(Un)Conscious Deformation 2012
Innovative textile artist, Nina Falk is from Stockholm but is now based in Edinburgh. Here, she guides us through her work process:
My work often breaks the boundaries between fashion, textiles and art – moving away from the labels that we are often given. This is something that I find really interesting – the labels within art are something that I often come across when I exhibit my work.
Even though I have shown my work at places such at Moscow Museum of Modern Art to New Designers in London I always find myself justifying what I do. Is it art or is it design?
Studying ‘Fashion and Tailoring’ in Stockholm, ‘Textiles’ at Norwich University of the Arts in England, ‘Textiles art’ at Osaka Seikei University Faculty of the Arts in Japan and a Masters in ‘Contemporary Art Theory’ has influenced my work and my process.
I am currently living in Edinburgh where I am running a Contemporary Textile Collective with a group called Kalopsia. Kalopsia brings attention to the field and sees textiles as a distinct artistic practice which opens up the debate on “What is Textiles”. I see Textiles as a social, historical, and cultural artefact and as an instrument to show emotions, experiences and thoughts.

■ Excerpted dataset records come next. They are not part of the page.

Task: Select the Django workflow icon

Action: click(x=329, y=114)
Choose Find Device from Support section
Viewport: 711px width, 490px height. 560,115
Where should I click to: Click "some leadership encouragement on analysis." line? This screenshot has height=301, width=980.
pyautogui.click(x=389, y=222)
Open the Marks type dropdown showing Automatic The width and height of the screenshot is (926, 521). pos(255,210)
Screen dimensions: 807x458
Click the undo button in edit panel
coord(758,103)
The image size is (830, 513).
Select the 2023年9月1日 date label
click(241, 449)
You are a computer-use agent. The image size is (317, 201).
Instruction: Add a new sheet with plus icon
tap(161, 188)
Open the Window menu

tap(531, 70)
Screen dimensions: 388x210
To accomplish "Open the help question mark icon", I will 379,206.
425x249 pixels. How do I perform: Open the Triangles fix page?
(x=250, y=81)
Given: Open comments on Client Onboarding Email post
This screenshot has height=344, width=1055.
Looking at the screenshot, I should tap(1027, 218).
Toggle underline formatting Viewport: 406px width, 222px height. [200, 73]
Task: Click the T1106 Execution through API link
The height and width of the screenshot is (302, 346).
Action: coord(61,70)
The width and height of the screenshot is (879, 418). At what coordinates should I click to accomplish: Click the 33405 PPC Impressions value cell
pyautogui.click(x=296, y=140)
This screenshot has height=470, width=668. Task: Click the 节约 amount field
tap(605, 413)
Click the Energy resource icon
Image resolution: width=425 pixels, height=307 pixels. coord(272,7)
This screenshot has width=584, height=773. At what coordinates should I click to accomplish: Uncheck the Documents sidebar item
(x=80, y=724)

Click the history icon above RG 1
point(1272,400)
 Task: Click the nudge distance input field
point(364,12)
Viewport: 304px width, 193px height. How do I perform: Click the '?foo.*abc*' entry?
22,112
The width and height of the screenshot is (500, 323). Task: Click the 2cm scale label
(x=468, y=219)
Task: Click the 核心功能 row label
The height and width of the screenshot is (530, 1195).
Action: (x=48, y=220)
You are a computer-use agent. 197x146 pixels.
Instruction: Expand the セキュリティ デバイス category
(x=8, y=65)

The way I work and the tools I use, the process and the thinking comes from my past in the ballet. I started dancing when I was three or four years old and I was quickly drawn into the world of ‘perfection’ and the strive to push oneself. You can always be better; be the best! You are brought up thinking ‘what is the point otherwise?’ and without having this mentality, you fail. It wasn’t until I was a teenager, having been a dancer at the Royal Swedish Ballet School and done pliés for, what felt like 100 years, that I realised that it wasn’t for me. I quit a few years later and the only thing that stayed with me was the constant realisation of the pushing – the perfection. I have never found that perfection and I am now moving towards the fragmentations of it. Whatever form my work comes in, it ends up with destruction. The more stains and the more fragmentation I can create, the more satisfied I get. I am a perfectionist, but I know that perfection doesn’t exist.
Being diagnosed with MS later came to influence my process and this now has a key impact on my ideas about alterations as it is a constant uncontrollable force, constantly changing my behaviour and my body.
I have tried to capture this in my work and video installations from (Un)Conscious Deformation. The rather painful process of stitching into my own skin is an important aspect. The preparation before penetrating a sewing needle through my skin was filled with adrenaline. I stitched myself in front of a mirror and sometimes with a few people around me. The mirror was there to push me – I saw myself changing and I wanted more – it was very difficult to stop. When was I done? Is there such a thing as a final stitch? When is the time to stop? You always forget the pain and it is difficult to look at yourself in a mirror and say ‘done’. There is always something that you can alter.